На этом мы не остановились, стали шить и другие вещи. Например, если у ребёнка психические отклонения, но физически он здоров, он ходит в памперсе. И может вытряхнуть содержимое памперса, раздеться при людях. Поэтому нужны комбинезоны с застёжками сзади, чтобы он не смог расстегнуть и снять одежду. Или вот послеоперационные дети, которые полтора месяца лежат на распорках с деревяшкой между ног — им нужна полностью разборная одежда. Такое мы тоже шьём.
В этой сфере нет специалистов. Нет понятия даже, что особенная одежда нужна: даже если будет вся доступная среда, чтобы ей воспользоваться, ребёнка надо сначала одеть. А, например, дети с ДЦП очень спастичные (с повышенным тонусом мышц и сопротивлением пассивным движениям. — Прим. «Секрета»), и с мамы сойдёт семь потов, пока она такого ребёнка оденет. Соответственно, она чаще остаётся дома, и социализироваться ей очень тяжело.
Это не только российская проблема. Знакомая семья жила в США полгода, и подходящих вещей для детей с ОВЗ они там не нашли. Недавно к нам обратились с предложением о сотрудничестве из Варшавы — видимо, там тоже нет такой одежды.

-------------------------

*Обязательные задания*:
1. Перескажите текст об особенной одежде для детей в двух предложениях.
2. Проверьте, согласуются ли с текстом об особенной одежде для детей утверждения (а), (б) и (в). На каждое ответьте «да» или «нет» и дословно приведите решающие слова текста.
(а) Детям после операций нужна полностью разборная одежда.
(б) Знакомая семья нашла в США подходящие вещи для детей с ОВЗ.
(в) Комбинезоны для детей с психическими отклонениями делают с застёжками спереди.
3. Продолжите текст об особенной одежде для детей, начав сразу после его последнего предложения.
Приведённые далее строки — самостоятельный материал, с текстом не связанный.

-------------------------

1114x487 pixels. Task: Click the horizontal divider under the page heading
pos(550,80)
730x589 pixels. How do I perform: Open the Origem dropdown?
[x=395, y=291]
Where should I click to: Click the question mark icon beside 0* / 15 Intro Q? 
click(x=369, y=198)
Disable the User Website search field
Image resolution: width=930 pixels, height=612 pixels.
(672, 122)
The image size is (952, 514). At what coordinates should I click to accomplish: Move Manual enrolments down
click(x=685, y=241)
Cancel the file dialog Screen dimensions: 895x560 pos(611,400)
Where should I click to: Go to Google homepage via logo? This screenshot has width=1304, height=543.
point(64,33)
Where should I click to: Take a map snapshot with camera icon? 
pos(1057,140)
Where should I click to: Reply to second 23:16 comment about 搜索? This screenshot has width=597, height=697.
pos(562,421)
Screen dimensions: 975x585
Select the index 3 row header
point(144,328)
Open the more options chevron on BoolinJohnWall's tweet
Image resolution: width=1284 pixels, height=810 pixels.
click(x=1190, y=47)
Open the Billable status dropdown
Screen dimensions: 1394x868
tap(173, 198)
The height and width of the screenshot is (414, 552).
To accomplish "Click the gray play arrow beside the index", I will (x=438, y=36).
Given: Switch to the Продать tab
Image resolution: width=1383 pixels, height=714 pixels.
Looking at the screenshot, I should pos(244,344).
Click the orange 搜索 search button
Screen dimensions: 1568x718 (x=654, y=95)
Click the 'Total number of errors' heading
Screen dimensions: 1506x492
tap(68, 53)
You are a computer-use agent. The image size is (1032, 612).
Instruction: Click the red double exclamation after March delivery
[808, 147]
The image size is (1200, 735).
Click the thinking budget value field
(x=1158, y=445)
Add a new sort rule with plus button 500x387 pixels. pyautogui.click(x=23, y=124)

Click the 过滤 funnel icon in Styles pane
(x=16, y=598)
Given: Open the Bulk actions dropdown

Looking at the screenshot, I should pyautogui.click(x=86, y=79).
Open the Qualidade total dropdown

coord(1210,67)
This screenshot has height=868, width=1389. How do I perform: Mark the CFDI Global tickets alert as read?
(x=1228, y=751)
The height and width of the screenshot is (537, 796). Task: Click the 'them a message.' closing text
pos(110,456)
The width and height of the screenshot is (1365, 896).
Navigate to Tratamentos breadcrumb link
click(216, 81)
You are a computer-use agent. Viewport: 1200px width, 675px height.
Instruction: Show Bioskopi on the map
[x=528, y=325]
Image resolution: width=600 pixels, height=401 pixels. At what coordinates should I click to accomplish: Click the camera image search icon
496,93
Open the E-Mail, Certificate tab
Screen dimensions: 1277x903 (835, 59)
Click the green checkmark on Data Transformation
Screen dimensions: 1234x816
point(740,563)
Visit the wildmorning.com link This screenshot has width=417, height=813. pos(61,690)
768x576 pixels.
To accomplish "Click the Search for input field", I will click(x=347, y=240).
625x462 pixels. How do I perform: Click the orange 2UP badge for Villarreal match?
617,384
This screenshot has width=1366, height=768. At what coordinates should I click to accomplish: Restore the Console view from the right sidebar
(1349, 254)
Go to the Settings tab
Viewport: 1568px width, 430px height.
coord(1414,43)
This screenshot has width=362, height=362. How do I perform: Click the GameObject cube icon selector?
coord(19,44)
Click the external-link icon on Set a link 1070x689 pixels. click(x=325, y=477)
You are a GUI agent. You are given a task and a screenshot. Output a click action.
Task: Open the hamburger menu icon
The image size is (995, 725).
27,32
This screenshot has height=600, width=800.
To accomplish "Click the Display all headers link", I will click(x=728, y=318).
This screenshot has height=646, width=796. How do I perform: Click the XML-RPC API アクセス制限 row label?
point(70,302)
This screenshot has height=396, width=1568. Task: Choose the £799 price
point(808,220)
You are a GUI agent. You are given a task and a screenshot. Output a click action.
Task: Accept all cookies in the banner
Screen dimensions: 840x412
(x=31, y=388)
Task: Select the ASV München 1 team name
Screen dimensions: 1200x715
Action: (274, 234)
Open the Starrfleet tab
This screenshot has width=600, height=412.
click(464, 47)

-------------------------

*Ответы по заданиям*:
1. Для детей с психическими отклонениями шьют комбинезоны с застёжками сзади, а для детей после операций шьют полностью разборную одежду. Специалистов в этой сфере нет, матерям спастичных детей с ДЦП очень трудно их одевать, и подходящих вещей для детей с ОВЗ знакомая семья не нашла даже в США.

2.
(а) Да: «им нужна полностью разборная одежда».
(б) Нет: «подходящих вещей для детей с ОВЗ они там не нашли».
(в) Нет: «нужны комбинезоны с застёжками сзади».

3.
При этом у нас всё довольно примитивное: у наших конструкторов нет опыта, и мы каждый раз вместе с ними садимся и пытаемся придумать, где расширить проймы, куда вставить дополнительные замочки и т. д.
С фурнитурой тяжело: она должна быть качественная, надёжная. Например, замки на магнитах — как правило, они есть в Европе, а у нас нет, а пересылка очень дорогая. Из-за этого всего идёт удорожание одежды. А семьи, которые воспитывают детей с ОВЗ, часто ограничены в финансах, потому что они сидят на пенсии, привязаны к дому, иногда им вообще не до одежды, потому что они всё тратят на реабилитацию.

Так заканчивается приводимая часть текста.